Higher HSV shedding is associated with increased divergence from the most common recent ancestor (MRCA). Nucleic acids from typical lesion site (TLSB) and uterine cervical biopsy specimens at V3 and for one clinical recurrence (at V4) were submitted for single genome amplification (SGA) of HIV envC2-V5 and aligned in Geneious. (A) A phylogenetic tree displaying sequences from all seven participants with successful HIV SGA were rooted to Reference B sequences. Most participants’ sequences were generated from their cervical tissues at V3 (participants 2, 3, 4, 6, 8, and 9) and are represented as different colored triangles by participant. Participant 7 has sequences amplified from her TLSB and cervical tissues from V3 represented by light colored purple triangles for her cervical sequences and by open light purple circles for her TLSB sequence; her clinical recurrence cervical sequences are represented as the darker purple triangles with one HIV DNA sequence from her actual lesion site biopsy specimen (ALB) (red psi symbol).
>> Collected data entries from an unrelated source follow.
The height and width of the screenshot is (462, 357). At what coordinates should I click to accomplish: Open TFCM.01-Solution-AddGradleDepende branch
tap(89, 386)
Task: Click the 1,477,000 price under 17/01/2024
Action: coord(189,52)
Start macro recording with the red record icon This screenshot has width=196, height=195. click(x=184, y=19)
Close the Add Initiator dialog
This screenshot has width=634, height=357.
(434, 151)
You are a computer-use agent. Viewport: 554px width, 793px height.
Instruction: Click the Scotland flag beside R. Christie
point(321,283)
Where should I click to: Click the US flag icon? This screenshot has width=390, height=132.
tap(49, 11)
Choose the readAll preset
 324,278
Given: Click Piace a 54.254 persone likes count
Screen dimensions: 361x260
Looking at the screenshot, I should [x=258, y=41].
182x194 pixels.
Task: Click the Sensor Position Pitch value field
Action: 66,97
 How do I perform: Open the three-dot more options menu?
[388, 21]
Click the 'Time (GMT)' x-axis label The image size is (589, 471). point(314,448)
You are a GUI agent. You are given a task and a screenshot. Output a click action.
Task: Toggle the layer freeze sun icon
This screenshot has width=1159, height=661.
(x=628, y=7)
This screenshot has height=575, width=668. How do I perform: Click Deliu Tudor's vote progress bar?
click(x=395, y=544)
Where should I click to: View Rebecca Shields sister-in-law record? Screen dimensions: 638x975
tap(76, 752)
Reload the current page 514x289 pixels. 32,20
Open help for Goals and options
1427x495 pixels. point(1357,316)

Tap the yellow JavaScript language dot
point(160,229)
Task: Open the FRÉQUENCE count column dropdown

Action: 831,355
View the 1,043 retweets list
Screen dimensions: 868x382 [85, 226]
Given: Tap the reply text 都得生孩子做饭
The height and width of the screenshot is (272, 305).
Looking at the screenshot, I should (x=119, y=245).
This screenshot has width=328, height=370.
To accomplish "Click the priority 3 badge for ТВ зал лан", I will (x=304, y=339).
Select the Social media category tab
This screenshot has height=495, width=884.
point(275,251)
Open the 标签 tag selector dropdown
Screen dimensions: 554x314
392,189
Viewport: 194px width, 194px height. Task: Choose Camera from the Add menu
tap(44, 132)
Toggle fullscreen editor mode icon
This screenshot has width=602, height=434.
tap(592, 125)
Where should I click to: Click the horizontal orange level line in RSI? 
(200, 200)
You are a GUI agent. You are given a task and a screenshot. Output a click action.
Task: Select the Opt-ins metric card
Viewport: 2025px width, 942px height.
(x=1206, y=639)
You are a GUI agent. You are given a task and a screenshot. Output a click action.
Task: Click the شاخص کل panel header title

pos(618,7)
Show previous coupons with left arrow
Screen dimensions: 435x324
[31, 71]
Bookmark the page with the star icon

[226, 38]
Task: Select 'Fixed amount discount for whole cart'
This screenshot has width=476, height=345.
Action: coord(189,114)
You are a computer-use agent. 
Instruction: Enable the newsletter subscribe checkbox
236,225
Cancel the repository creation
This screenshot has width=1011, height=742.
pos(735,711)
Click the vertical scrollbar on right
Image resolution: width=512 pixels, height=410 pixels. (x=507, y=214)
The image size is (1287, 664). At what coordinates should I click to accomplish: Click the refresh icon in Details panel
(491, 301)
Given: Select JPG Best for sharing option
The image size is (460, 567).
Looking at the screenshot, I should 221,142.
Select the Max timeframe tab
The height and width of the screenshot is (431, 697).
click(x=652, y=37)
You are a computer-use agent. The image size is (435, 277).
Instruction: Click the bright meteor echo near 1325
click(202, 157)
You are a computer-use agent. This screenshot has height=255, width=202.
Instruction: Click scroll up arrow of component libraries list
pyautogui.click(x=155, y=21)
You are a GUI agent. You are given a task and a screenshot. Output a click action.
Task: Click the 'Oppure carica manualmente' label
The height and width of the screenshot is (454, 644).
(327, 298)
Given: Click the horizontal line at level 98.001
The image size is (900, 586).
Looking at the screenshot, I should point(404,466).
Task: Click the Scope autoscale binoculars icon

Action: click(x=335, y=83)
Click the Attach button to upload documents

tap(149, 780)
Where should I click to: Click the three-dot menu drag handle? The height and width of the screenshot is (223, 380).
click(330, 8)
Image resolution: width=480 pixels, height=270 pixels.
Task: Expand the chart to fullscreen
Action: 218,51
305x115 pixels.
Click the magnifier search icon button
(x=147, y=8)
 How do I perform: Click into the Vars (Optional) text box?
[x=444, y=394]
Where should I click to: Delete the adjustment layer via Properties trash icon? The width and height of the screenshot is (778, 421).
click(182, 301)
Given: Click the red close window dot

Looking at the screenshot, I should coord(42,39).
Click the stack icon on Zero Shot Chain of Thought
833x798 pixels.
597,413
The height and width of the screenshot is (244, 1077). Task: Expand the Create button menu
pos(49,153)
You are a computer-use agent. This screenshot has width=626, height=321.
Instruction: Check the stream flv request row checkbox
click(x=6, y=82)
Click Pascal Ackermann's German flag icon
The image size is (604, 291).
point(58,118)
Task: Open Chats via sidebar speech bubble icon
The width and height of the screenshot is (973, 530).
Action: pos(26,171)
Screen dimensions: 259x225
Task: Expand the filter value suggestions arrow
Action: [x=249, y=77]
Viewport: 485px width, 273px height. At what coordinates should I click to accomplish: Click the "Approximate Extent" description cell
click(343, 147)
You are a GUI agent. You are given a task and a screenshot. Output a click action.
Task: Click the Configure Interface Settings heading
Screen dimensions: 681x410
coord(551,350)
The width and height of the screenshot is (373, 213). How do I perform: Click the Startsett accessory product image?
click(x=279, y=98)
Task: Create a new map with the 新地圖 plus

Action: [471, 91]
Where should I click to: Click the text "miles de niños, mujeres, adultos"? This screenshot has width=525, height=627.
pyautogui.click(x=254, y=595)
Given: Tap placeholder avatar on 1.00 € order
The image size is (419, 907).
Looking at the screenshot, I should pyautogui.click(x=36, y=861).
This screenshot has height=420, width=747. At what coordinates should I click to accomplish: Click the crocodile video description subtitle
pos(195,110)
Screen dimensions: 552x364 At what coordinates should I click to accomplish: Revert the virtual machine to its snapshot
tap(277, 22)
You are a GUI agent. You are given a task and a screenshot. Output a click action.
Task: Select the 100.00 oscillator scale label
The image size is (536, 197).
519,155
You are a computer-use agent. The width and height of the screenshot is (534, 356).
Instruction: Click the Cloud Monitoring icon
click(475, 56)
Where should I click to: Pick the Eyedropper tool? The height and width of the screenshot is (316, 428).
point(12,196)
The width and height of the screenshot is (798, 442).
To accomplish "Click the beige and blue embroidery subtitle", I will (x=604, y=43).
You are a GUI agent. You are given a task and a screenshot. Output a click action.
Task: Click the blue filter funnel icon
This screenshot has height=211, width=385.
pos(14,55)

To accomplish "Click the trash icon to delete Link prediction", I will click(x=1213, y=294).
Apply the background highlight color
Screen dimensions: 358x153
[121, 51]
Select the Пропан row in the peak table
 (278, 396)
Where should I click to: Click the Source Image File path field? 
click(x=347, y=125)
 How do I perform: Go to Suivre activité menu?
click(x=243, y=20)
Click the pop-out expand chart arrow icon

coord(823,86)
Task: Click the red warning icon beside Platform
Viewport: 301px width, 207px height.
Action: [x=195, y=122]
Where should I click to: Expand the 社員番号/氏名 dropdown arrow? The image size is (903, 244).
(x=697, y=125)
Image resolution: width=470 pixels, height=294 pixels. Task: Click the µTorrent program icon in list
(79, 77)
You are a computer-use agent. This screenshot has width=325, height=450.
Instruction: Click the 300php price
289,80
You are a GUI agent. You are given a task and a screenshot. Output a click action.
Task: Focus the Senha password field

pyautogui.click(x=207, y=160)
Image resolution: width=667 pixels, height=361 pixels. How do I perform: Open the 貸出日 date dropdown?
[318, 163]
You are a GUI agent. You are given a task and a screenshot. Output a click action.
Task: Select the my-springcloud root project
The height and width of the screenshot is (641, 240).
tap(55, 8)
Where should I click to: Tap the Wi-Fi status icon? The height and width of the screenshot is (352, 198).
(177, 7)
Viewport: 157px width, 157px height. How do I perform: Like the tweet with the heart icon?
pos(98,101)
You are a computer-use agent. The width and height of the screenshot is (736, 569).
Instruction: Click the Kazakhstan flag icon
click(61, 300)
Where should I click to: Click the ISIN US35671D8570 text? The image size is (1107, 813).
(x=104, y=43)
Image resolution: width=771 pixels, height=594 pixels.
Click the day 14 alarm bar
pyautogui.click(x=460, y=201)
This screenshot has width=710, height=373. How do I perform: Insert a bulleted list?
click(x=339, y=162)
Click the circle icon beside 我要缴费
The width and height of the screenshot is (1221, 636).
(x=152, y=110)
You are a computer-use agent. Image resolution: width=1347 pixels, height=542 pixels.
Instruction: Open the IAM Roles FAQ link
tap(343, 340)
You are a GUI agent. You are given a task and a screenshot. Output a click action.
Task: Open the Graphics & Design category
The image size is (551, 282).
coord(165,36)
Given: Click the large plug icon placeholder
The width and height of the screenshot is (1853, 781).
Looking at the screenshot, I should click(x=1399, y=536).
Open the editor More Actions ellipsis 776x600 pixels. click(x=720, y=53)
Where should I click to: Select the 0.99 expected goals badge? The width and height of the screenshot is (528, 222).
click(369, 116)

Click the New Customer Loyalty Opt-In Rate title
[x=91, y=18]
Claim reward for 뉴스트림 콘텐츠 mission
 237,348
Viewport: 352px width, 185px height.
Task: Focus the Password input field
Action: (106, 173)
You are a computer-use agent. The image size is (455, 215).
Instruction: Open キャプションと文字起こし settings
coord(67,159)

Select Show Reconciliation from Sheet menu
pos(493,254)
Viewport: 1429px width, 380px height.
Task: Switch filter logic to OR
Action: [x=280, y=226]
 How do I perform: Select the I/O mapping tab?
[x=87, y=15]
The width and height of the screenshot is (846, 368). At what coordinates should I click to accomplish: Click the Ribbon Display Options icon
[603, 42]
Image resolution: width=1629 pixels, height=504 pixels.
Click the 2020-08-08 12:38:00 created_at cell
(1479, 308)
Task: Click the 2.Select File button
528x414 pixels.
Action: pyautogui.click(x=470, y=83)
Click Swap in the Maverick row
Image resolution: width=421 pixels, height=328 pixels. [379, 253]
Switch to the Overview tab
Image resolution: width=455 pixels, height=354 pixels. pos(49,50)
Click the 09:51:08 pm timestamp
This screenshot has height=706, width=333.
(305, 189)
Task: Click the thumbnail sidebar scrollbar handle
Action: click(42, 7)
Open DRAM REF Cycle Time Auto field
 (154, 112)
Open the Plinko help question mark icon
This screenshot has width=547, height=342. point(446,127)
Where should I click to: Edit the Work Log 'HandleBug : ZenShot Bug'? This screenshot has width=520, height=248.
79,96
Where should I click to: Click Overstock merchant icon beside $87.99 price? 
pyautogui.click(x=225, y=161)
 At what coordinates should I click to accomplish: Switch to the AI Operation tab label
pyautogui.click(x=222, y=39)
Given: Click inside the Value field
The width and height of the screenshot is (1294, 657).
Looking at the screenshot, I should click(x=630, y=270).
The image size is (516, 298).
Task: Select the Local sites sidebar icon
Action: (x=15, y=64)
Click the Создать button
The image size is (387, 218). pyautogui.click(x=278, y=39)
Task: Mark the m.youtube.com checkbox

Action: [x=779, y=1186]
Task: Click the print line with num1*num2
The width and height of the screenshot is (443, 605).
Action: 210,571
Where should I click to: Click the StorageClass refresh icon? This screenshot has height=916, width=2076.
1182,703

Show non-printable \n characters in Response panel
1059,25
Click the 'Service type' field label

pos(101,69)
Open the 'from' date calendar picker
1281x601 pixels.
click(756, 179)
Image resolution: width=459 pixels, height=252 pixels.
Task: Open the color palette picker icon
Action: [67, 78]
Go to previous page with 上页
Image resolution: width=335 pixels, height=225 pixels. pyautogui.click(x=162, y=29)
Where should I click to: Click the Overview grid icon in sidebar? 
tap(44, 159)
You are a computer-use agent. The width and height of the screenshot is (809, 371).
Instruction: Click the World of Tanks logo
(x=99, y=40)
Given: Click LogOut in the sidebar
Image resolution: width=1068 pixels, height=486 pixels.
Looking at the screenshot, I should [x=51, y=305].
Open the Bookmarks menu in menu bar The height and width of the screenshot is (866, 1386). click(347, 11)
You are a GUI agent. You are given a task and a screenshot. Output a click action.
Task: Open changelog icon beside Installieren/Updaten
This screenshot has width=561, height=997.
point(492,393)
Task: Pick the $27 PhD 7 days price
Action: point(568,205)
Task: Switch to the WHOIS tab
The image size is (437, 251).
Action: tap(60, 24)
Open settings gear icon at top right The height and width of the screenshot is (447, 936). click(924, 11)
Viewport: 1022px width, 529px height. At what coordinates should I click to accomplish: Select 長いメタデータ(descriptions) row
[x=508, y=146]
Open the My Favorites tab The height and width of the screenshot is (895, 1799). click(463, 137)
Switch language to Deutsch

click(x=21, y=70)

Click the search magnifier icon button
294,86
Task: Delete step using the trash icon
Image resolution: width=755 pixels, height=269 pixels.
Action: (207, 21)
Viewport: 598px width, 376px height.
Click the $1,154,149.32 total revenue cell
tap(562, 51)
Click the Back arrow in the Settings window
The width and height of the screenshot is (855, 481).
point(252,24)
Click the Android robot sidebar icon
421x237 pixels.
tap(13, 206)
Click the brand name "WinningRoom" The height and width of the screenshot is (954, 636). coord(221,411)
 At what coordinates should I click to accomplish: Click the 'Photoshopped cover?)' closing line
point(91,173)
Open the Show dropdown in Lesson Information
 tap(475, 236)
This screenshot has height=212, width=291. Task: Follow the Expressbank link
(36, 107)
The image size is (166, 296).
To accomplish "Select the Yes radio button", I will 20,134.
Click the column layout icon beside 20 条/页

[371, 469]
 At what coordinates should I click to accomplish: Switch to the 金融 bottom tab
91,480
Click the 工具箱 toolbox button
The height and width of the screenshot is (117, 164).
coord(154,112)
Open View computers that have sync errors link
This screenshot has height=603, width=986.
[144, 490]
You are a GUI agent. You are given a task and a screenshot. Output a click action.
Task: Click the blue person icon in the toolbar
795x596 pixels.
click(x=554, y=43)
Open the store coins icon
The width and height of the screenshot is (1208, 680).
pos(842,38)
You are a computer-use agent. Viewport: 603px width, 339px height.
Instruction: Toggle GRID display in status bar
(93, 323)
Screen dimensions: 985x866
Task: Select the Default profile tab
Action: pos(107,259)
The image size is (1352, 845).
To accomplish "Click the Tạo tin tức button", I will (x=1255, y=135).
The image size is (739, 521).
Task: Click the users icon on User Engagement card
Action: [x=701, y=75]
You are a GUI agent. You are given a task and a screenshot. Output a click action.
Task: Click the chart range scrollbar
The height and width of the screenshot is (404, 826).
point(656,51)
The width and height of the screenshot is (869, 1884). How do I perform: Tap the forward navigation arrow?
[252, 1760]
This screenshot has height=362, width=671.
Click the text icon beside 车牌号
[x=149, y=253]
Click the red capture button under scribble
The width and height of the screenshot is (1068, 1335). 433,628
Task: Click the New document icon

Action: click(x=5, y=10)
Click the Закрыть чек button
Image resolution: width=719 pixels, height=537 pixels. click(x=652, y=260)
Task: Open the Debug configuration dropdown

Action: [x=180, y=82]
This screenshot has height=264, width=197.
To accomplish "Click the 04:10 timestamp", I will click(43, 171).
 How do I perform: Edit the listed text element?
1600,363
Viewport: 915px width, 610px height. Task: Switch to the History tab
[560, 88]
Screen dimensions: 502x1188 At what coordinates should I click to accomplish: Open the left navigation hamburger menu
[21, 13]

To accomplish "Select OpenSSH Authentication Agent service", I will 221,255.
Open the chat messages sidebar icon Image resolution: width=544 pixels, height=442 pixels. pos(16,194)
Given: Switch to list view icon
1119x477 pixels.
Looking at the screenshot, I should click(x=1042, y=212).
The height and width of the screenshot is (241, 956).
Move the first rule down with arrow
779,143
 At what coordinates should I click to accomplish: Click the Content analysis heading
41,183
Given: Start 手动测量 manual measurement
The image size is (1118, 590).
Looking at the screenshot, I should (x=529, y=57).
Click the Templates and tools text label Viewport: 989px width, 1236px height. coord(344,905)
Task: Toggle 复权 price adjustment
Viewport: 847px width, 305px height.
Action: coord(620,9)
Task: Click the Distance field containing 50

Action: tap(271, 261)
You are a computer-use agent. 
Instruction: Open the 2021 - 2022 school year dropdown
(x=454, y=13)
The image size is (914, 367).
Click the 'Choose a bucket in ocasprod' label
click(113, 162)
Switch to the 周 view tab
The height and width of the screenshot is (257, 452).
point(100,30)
Sequences were rooted using representative sequences for subtype B from the GenBank database (clade B: B.US.JRFL, B.US.90.WEAU160, B.FR.83.HXB2). The scale bar (horizontal line) indicates the number of substitutions per site. (B and C) Phylogenetic pairwise distance analyses were generated in DIVEIN (25) and diversity (B) and divergence (C) data were visualized using GraphPad Prism (GraphPad).